• [Exercise instructions]:
1 - Do the following statements agree with the C++ forum question? For each, answer yes or no and quote the deciding words of the C++ forum question exactly. (a) The default constructor of Test is deleted. (b) The author says that calling f(Test<Test<std::string>>{x}) fails to work. (c) In main, t1 is constructed from the string "lol".
2 - In the C++ forum question, which overload of f did the author want the call f({x}) to reach?
3 - Please write a continuation of the C++ forum question, starting right after its last line.

• [Study text]:
C ++函数重载和initializer_list构造函数

Question

Here i have some code:

#include <string>
#include <iostream>
#include <initializer_list>

template <typename T>
class Test
{
public:
  Test(std::initializer_list<T> l)
  {
    std::cout << __PRETTY_FUNCTION__ << std::endl;
  }
  Test(const Test<T>& copy)
  {
    std::cout << __PRETTY_FUNCTION__ << std::endl;
  }
  Test() = delete;
  Test(Test&&) = delete;
};

void f(const Test<Test<std::string>>& x)
{
  std::cout << __PRETTY_FUNCTION__ << std::endl;
}

void f(const Test<std::string>& x)
{
  std::cout << __PRETTY_FUNCTION__ << std::endl;
  f({x});
}

int main()
{
  Test<std::string> t1 {"lol"};
  f(t1);
  return 0;
}

The problem here is that i wanted to call overload void f(const Test<Test<std::string>>& x) here:

f({x});

I know that if i call it like this:

f(Test<Test<std::string>>{x});

It will get the job done.
I just not quite understand what's happening in terms of compilation in the first case.
I thought that line f({x}) should:

1. Create temporary object Test<std::string> .

• [Raw data]:
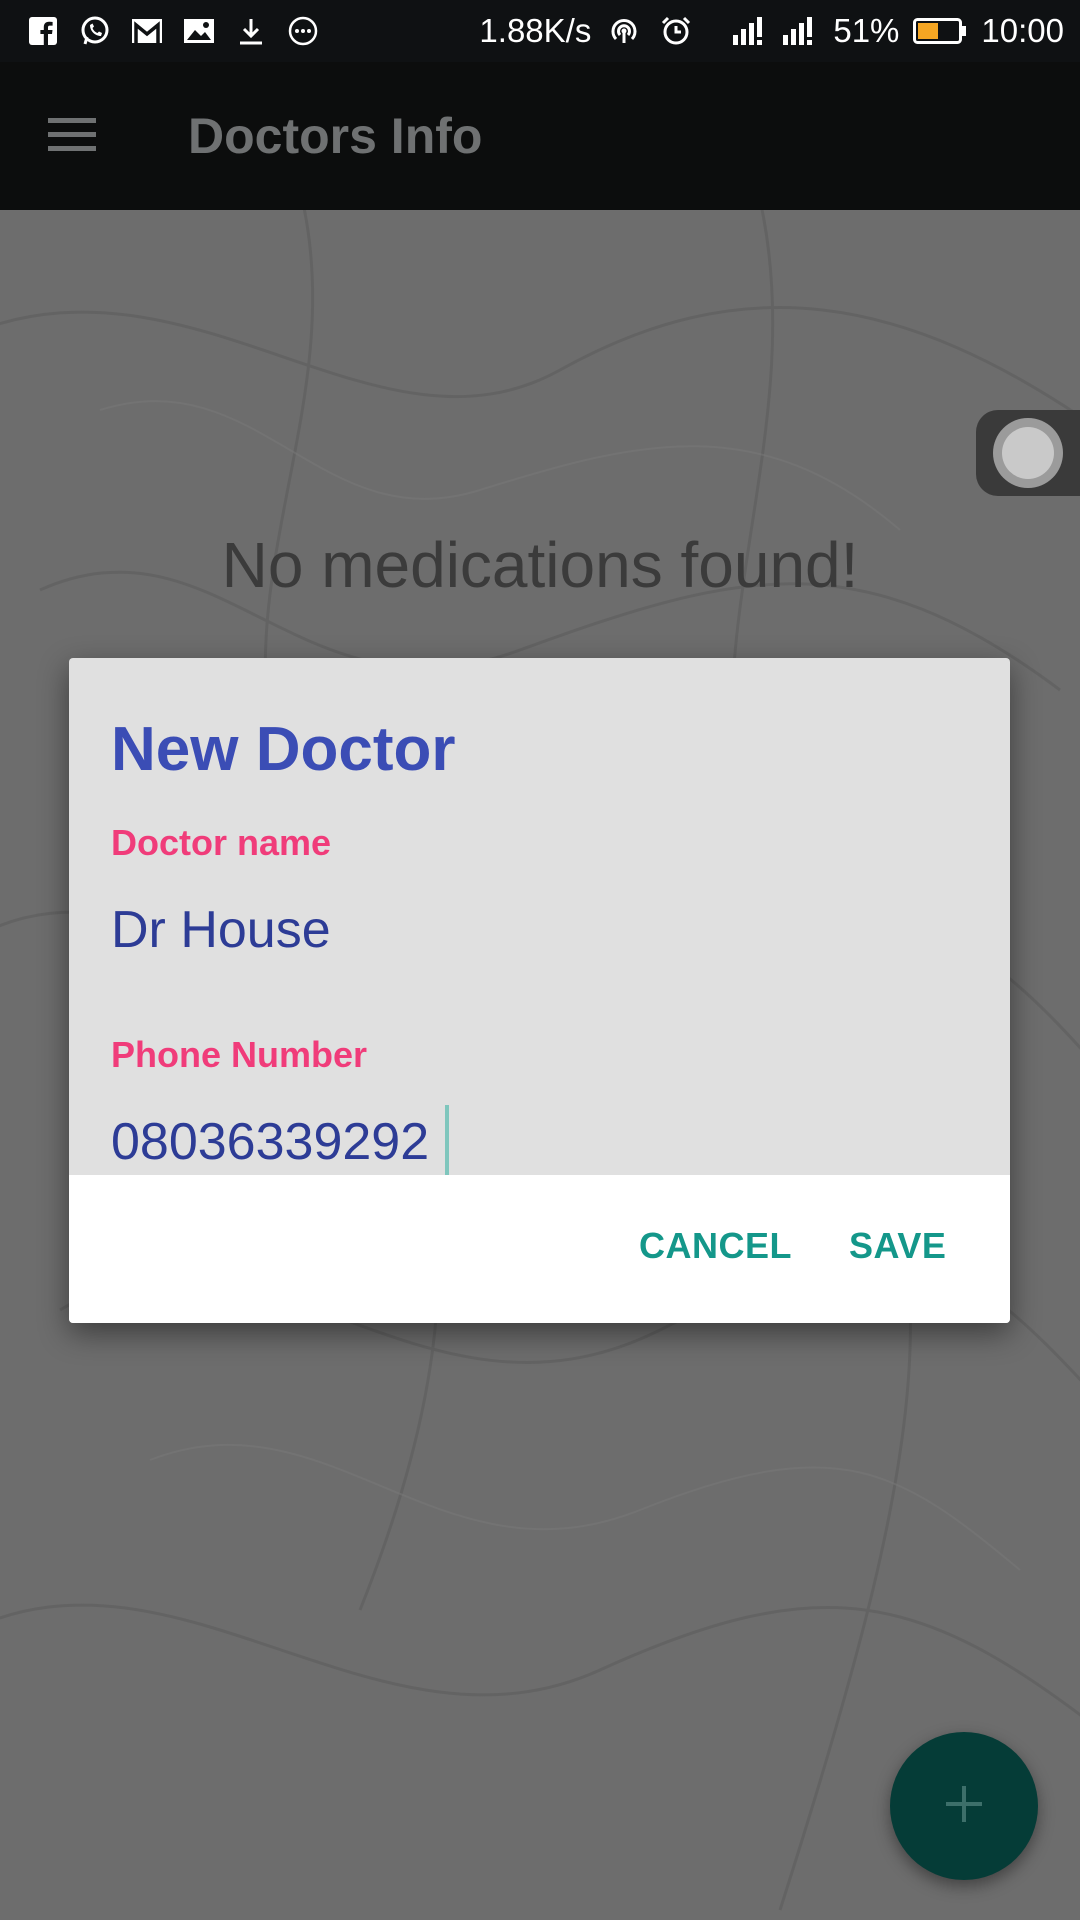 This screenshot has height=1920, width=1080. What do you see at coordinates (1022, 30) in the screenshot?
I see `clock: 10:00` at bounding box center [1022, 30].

• [Responses by item number]:
1 -
(a) Yes: "Test() = delete;"
(b) No: "It will get the job done."
(c) Yes: "Test<std::string> t1 {"lol"};"

2 - void f(const Test<Test<std::string>>& x)

3 -
2. Bind const reference argument to that object.
3. Recursion continues and go to step 1.

Instead it just passes the same initial object over and over and none temporaries are created. It's like just x is the same as {x} . Why compiler behave like that?

My OS:

Linux Mint 19 Tara

Compiler:

gcc 7.3.0

Compilation command:

g++ -std=c++11 -O0 test.cpp -o test -Wall -pedantic

Answer 1

I thought that line f({x}) should:
- Create temporary object Test

Your wrong,

{x} build a const Test<std::string>& from x (identity).

As the 2 candidates are:

• void f(const Test<Test<std::string>>&) #1
• void f(const Test<std::string>&) #2

overload_resolution are complicated, but currently, #2 is a better match (exact match).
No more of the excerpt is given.